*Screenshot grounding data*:
════════
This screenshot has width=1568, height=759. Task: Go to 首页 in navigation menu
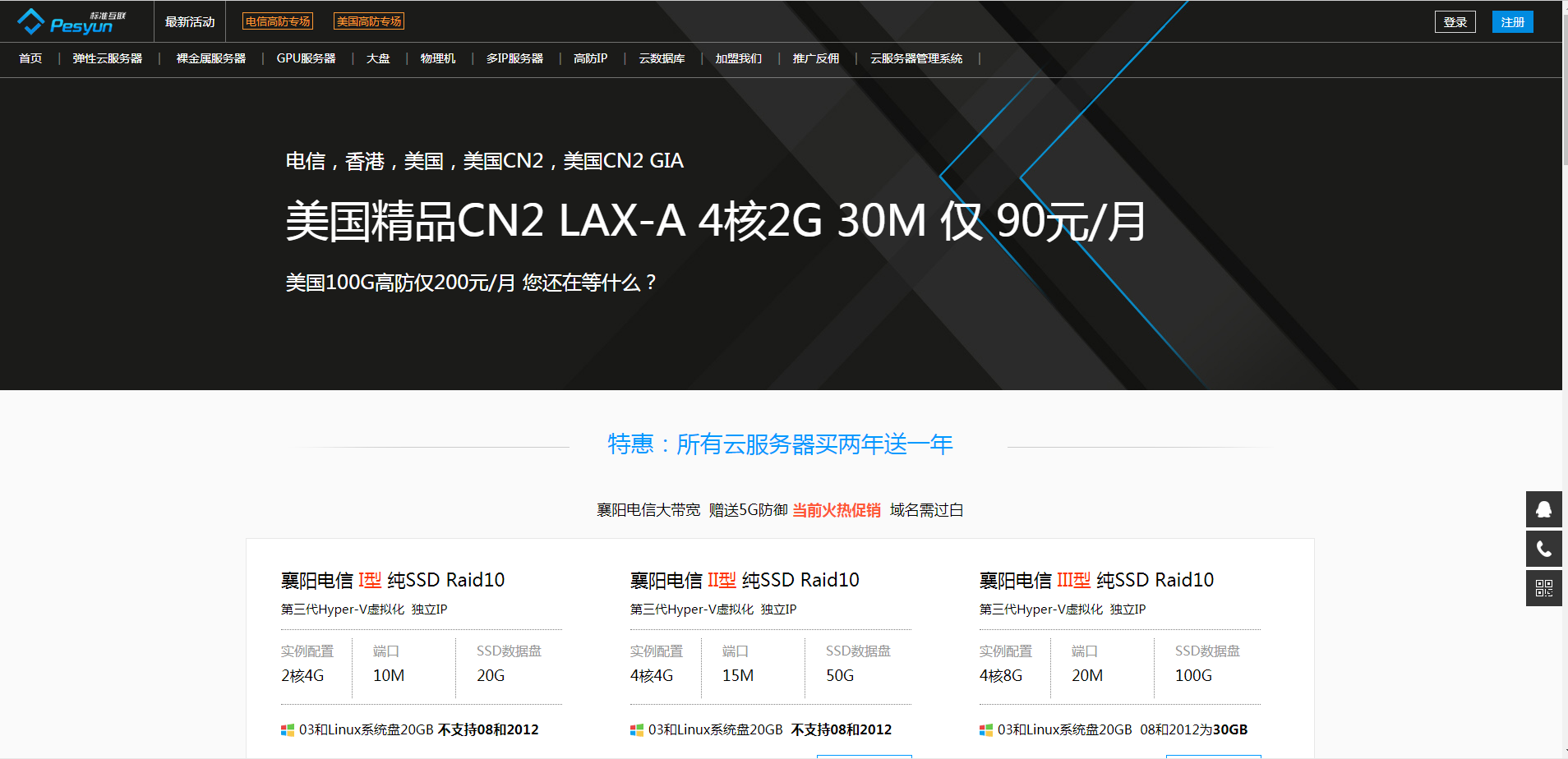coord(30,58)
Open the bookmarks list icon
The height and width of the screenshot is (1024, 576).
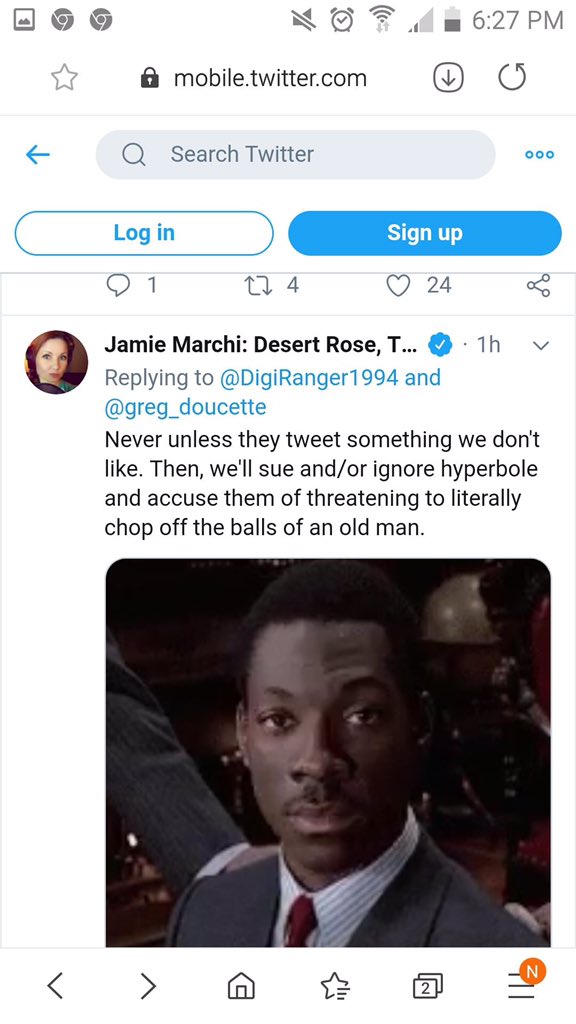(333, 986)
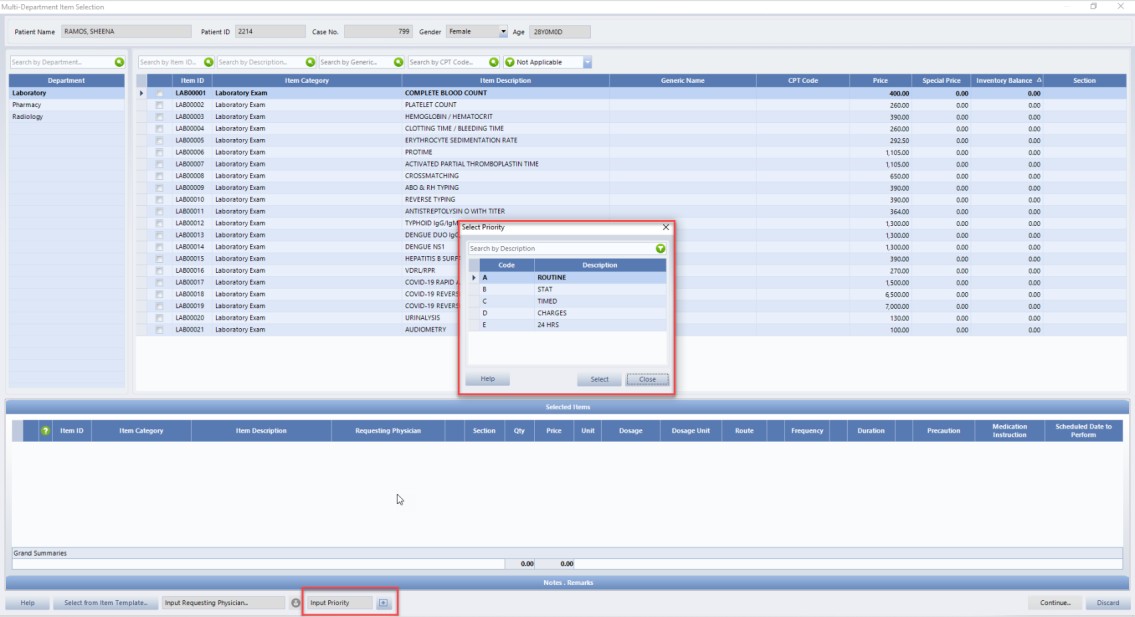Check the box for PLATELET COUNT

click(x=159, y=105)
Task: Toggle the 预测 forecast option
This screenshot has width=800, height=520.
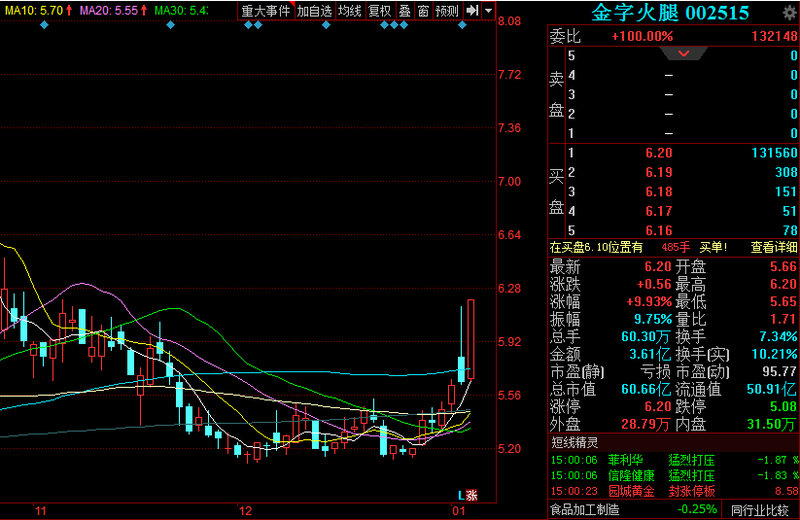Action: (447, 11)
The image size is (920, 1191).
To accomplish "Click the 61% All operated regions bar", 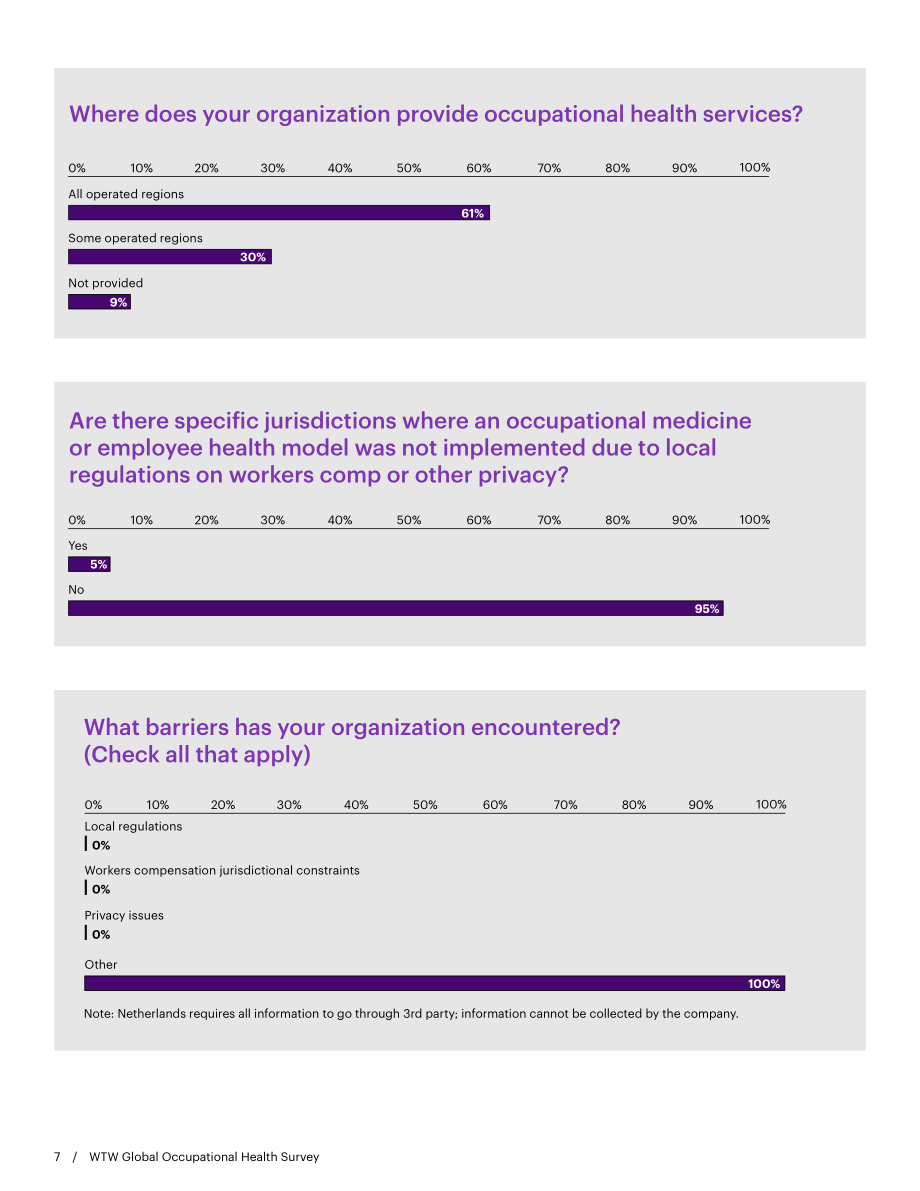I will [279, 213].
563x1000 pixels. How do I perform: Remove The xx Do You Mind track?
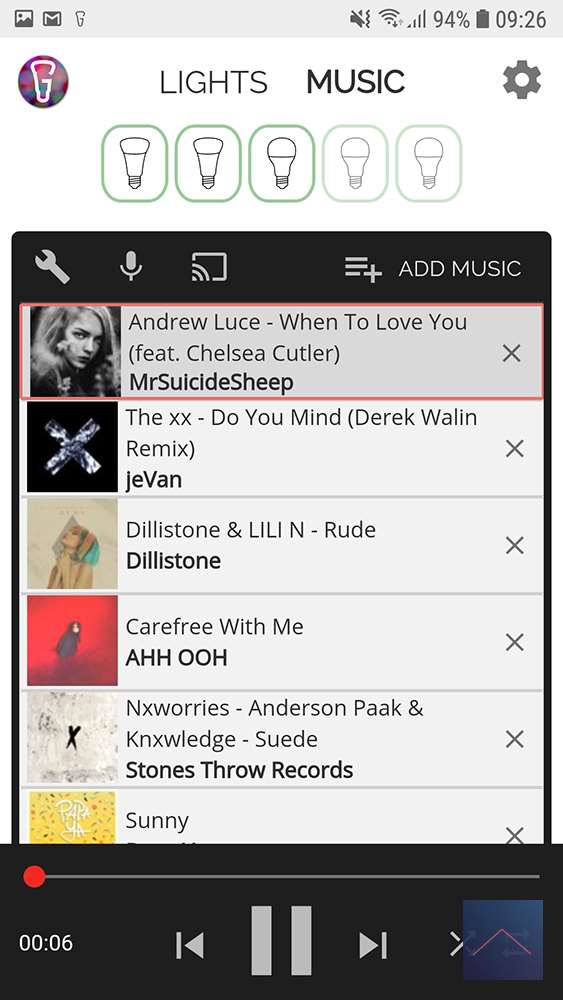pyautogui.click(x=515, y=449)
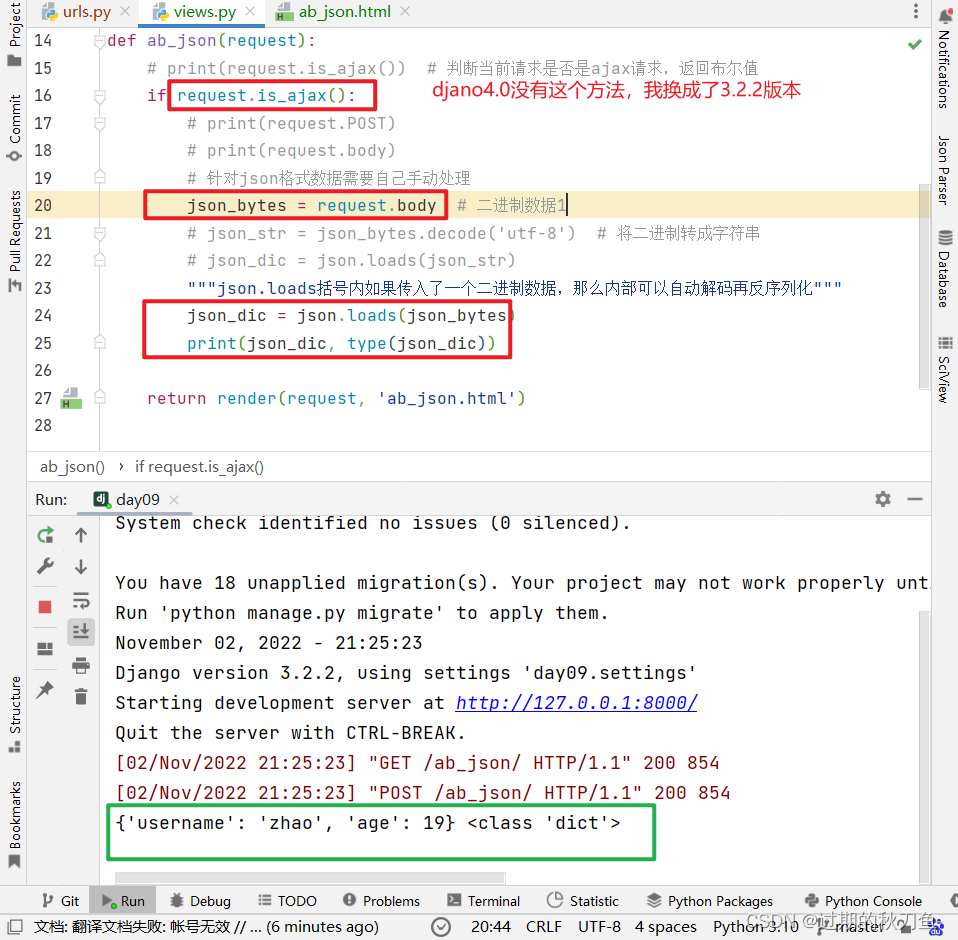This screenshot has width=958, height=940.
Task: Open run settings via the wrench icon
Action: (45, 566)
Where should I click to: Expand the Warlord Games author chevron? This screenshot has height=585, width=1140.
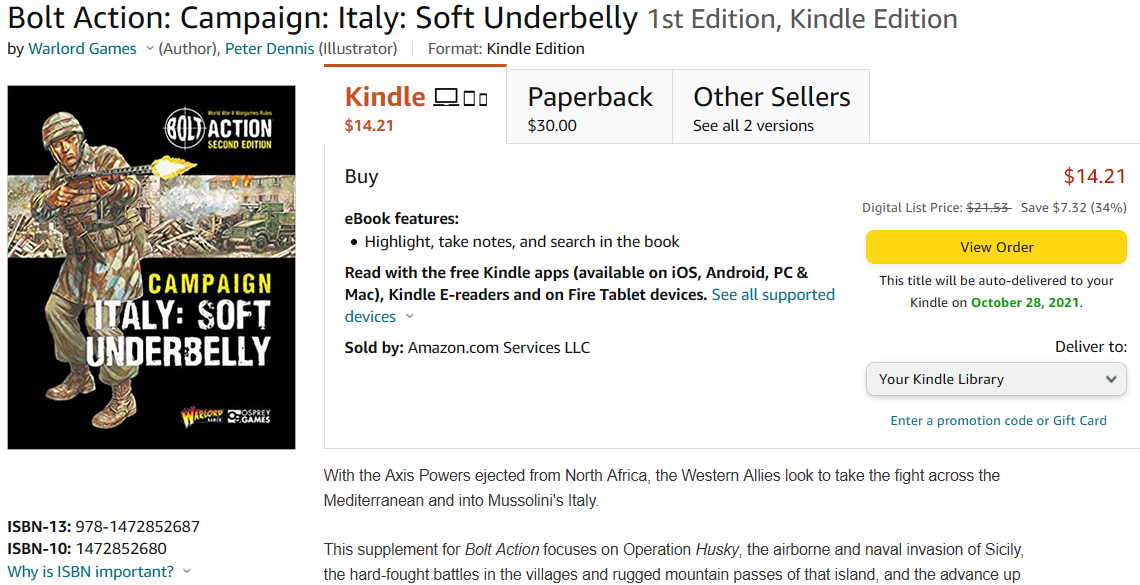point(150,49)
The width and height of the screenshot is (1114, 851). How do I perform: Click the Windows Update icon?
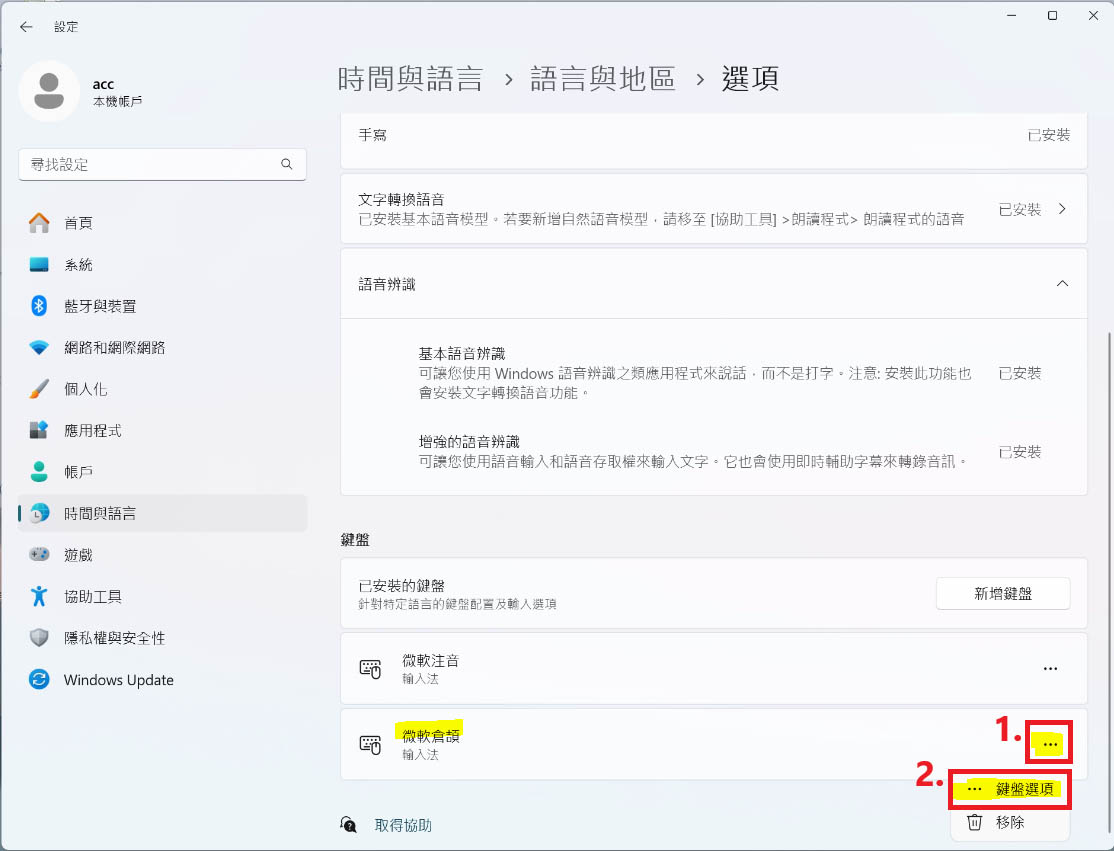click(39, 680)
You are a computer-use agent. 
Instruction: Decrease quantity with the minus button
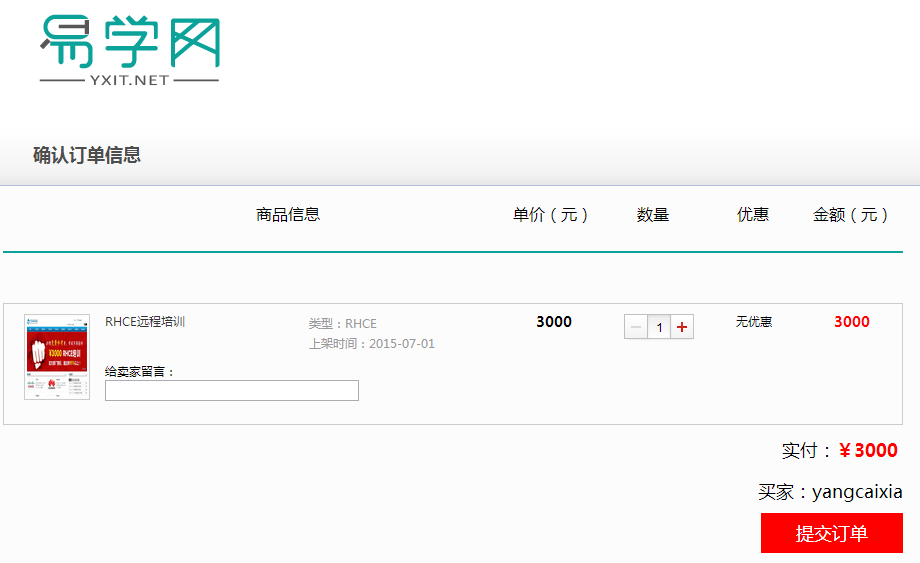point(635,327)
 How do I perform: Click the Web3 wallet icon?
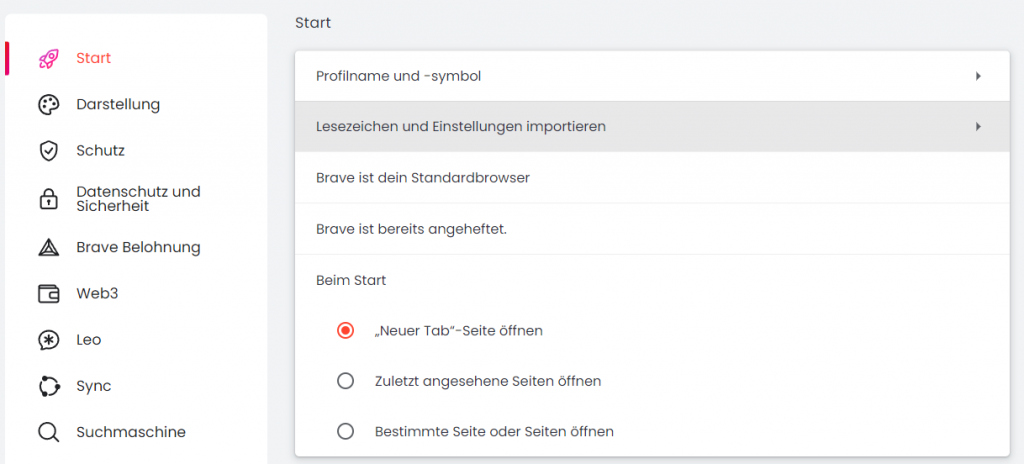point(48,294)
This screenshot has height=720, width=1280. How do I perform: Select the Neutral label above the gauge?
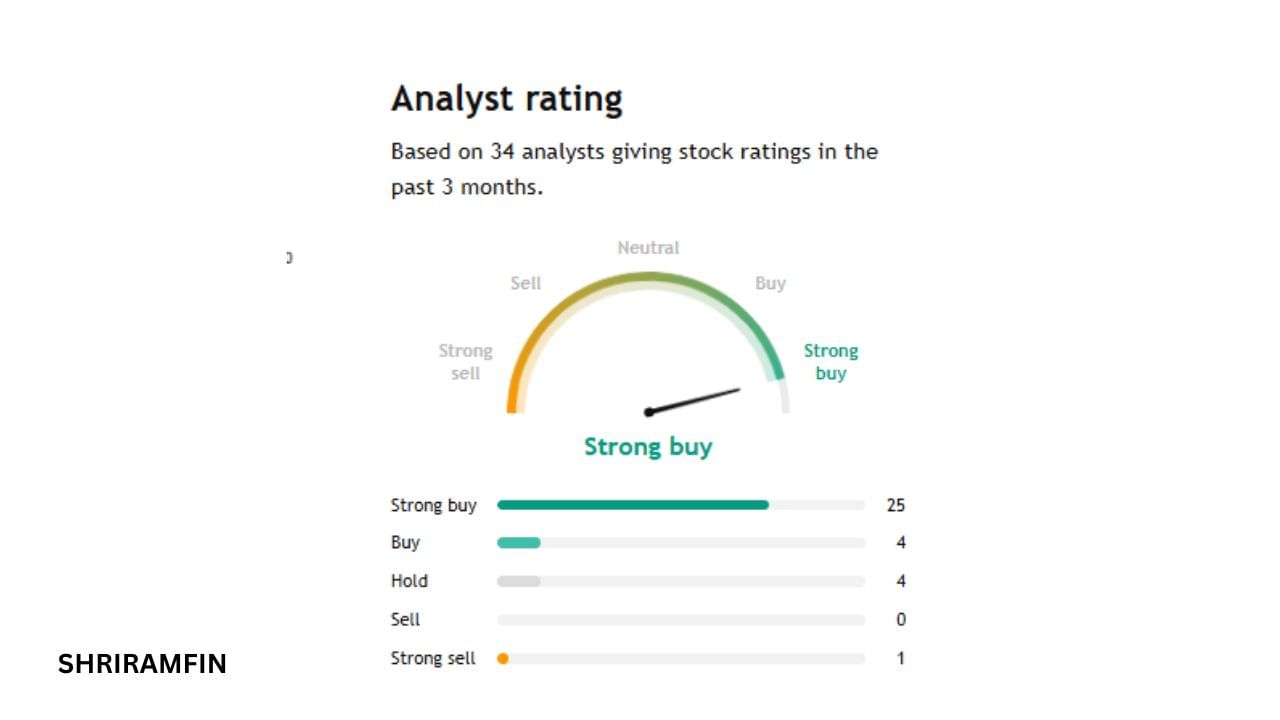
════════
*TASK REQUIREMENTS*:
What is needed is the exact run of lines from the start of the data through the line with "The image size is (920, 1191).", both ends included, minus the pictures.

*RESPONSE TO THIS EXERCISE*:
This screenshot has width=1568, height=759. Task: Go to 首页 in navigation menu
coord(30,58)
Open the bookmarks list icon
The height and width of the screenshot is (1024, 576).
(333, 986)
Check the box for PLATELET COUNT

click(x=159, y=105)
Task: Toggle the 预测 forecast option
This screenshot has width=800, height=520.
Action: (447, 11)
The image size is (920, 1191).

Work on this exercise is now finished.